Task prompt: State, as a bare number, how many lines below contain "computer".

[Opening The records section]

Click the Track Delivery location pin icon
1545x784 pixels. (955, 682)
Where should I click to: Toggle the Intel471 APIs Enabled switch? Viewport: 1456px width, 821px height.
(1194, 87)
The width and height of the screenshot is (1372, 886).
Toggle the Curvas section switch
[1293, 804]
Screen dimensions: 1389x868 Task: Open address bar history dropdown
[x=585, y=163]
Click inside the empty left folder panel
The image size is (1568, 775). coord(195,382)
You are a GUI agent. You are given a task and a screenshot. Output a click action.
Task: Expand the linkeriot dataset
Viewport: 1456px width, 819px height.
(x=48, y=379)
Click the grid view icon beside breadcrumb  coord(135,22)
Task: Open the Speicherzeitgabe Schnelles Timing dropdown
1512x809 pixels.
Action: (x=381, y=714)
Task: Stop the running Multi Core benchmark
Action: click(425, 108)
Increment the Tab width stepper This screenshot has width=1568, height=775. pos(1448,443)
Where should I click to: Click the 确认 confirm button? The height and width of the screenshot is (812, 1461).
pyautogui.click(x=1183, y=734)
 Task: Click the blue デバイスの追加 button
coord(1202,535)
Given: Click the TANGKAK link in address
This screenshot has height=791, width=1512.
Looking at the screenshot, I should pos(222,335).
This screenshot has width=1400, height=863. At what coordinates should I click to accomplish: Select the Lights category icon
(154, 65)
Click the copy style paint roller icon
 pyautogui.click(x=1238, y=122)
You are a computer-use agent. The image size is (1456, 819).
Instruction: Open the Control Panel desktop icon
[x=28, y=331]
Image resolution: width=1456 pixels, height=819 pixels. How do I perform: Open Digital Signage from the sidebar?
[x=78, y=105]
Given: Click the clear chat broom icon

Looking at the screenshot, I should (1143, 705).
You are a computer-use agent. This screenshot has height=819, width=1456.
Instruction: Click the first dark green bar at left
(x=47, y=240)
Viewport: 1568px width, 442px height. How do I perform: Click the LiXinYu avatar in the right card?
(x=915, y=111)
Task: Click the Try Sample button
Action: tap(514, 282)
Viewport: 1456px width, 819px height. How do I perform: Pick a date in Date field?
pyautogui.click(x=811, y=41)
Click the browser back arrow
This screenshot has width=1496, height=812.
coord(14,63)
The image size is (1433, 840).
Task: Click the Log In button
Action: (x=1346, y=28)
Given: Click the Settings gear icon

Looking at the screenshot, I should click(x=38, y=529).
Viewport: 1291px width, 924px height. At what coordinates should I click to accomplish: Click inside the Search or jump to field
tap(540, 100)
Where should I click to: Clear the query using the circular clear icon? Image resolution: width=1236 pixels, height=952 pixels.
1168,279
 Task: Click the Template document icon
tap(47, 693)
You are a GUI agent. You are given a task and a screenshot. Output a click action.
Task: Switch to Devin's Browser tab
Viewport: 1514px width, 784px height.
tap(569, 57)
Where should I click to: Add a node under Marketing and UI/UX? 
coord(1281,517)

[Closing The records section]

Solution for this problem: 2